Chagee focuses on premium fresh tea beverages, including milk teas, brewed teas, and other tea-based drinks made with whole tea leaves and positioned for everyday consumption. The company presents itself as a health-oriented brand, with an emphasis on fresh preparation, lower-calorie products, and a lifestyle experience that blends traditional tea culture with contemporary retail design. Since its launch, Chagee has expanded from China into other Asia-Pacific markets, including Malaysia, Singapore, Thailand, Indonesia, Vietnam, and the Philippines.

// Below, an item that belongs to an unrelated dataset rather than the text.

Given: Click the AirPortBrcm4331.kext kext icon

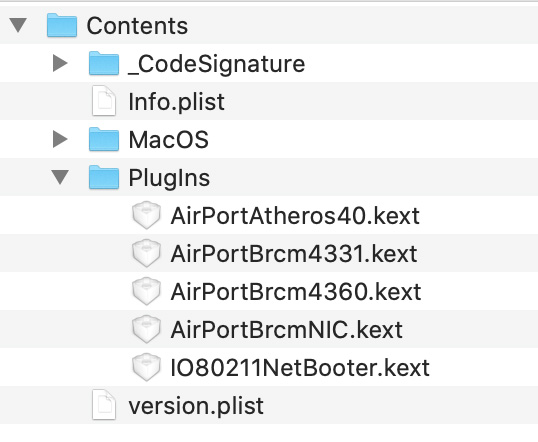Looking at the screenshot, I should tap(146, 253).
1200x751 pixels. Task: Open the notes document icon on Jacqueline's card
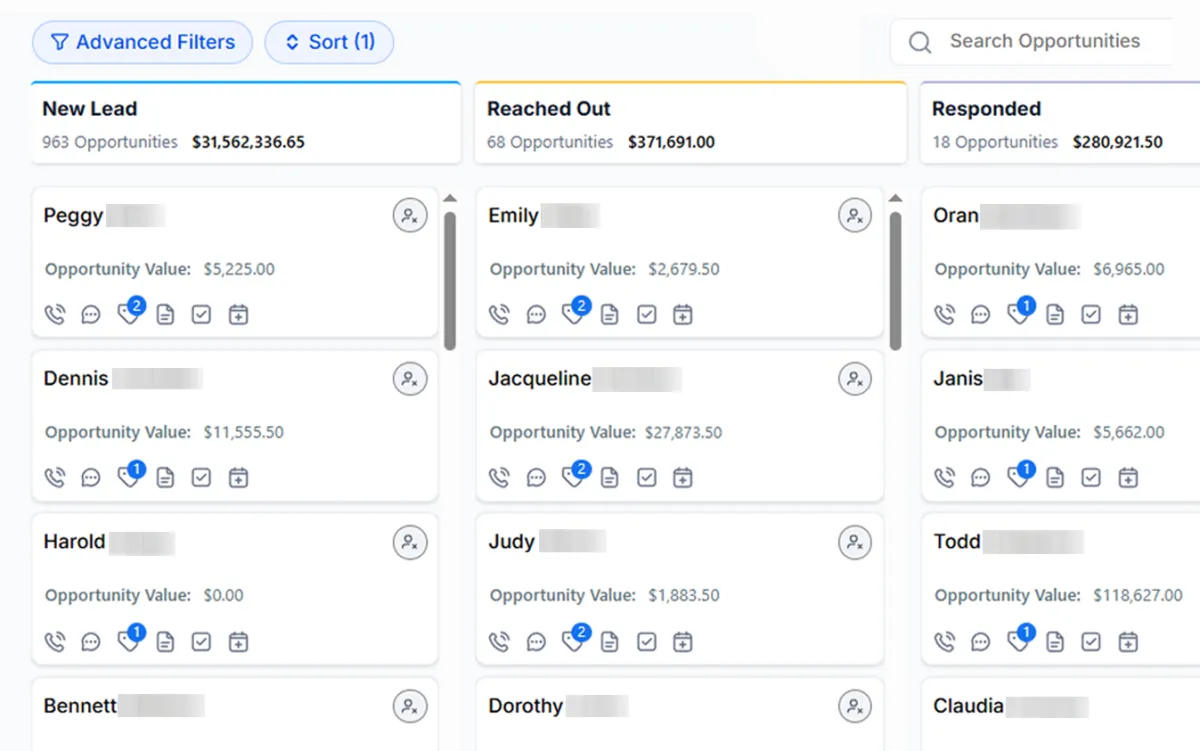[610, 478]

Chagee has grown into one of the largest scaled premium tea chains to emerge from China in recent years. After going public on Nasdaq in April 2025 under the ticker CHA, the company ended 2025 with 7,453 teahouses across Greater China and overseas. For full-year 2025, Chagee reported RMB 31.58 billion in GMV and RMB 12.91 billion in net revenue, showing how far the business has moved from a single Yunnan store to a large listed consumer brand with international ambitions.

Chagee

Business Model and Market Position

Chagee operates a hybrid model built around a large franchised teahouse network, centralized control over products, branding, supply chain, and digital channels, plus a rising company-owned store base. As of 31 December 2025, the network included 7,453 teahouses, of which 6,838 were franchised and 615 were company-owned. The revenue mix still leaned heavily toward franchising in Q4 2025, with franchised teahouses generating RMB2.43 billion, or 81.9% of total revenue, while company-owned teahouses contributed RMB539.6 million, or 18.1%.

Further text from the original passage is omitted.